519.6 Ψ-transformation optimization method in сomparison with canonical particle swarm optimization method

Bushuev A. Y. (Bauman Moscow State Technical University), Maremshaova A. A. (Bauman Moscow State Technical University/JSC MIC NPO Mashinostroyenia)

Ψ-TRANSFORMATION OPTIMIZATION METHOD, GLOBAL OPTIMIZATION METHODS, PARTICLE SWARM OPTIMIZATION METHOD


doi: 10.18698/2309-3684-2018-3-2237


When dealing with many applications there is a problem of finding the global extremum. Of particular relevance are the optimization methods that allow solving problems effectively when the objective function depends on a complex mathematical model that requires large computing resources for its solution. In this paper, a comparison is made between the Ψ-transformation optimization method and the canonical particle swarm optimization method.
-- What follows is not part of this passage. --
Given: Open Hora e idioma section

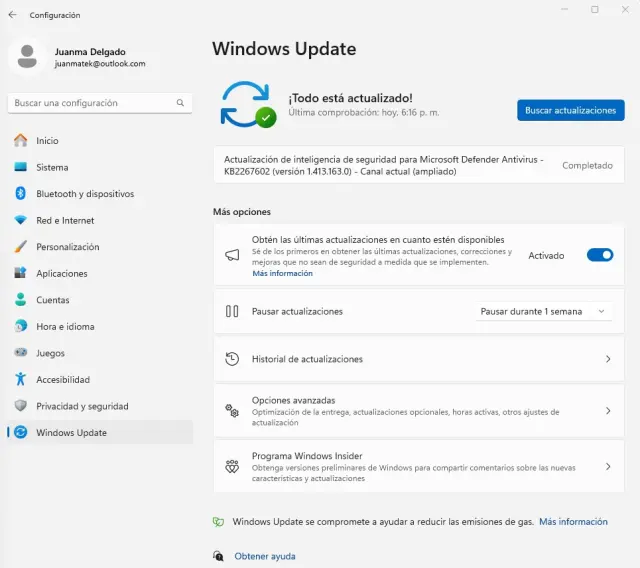Looking at the screenshot, I should coord(65,326).
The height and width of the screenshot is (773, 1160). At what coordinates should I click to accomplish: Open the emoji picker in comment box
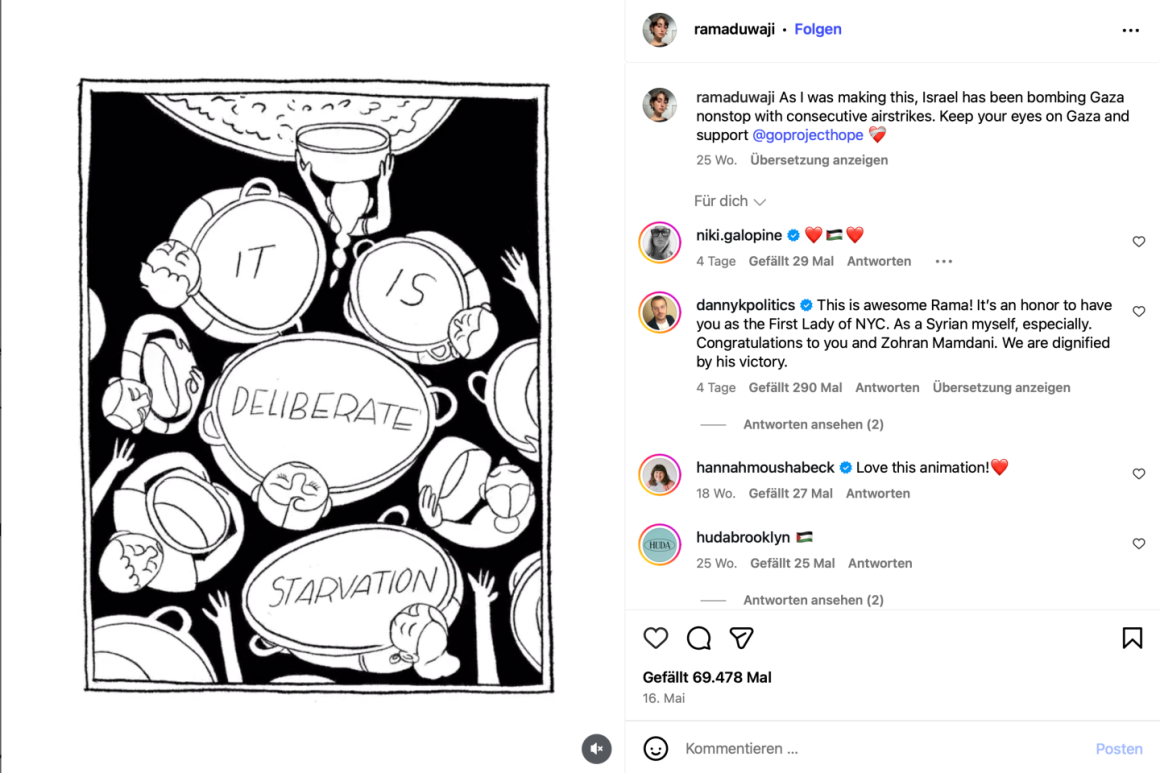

The flaws of some known algorithms of the Ψ-transformation optimization method are revealed and a modification based on the replacement of a random law with uniform distribution for generating statistical realizations on the second and subsequent iterations of the standard algorithm by the normal distribution law with parameters determined by the results of the previous iteration is proposed. On the basis of the extensive computational experiment, the advantage of the modified algorithm of the Ψ-transformation optimization method is shown in comparison with algorithm of the canonical particle swarm method.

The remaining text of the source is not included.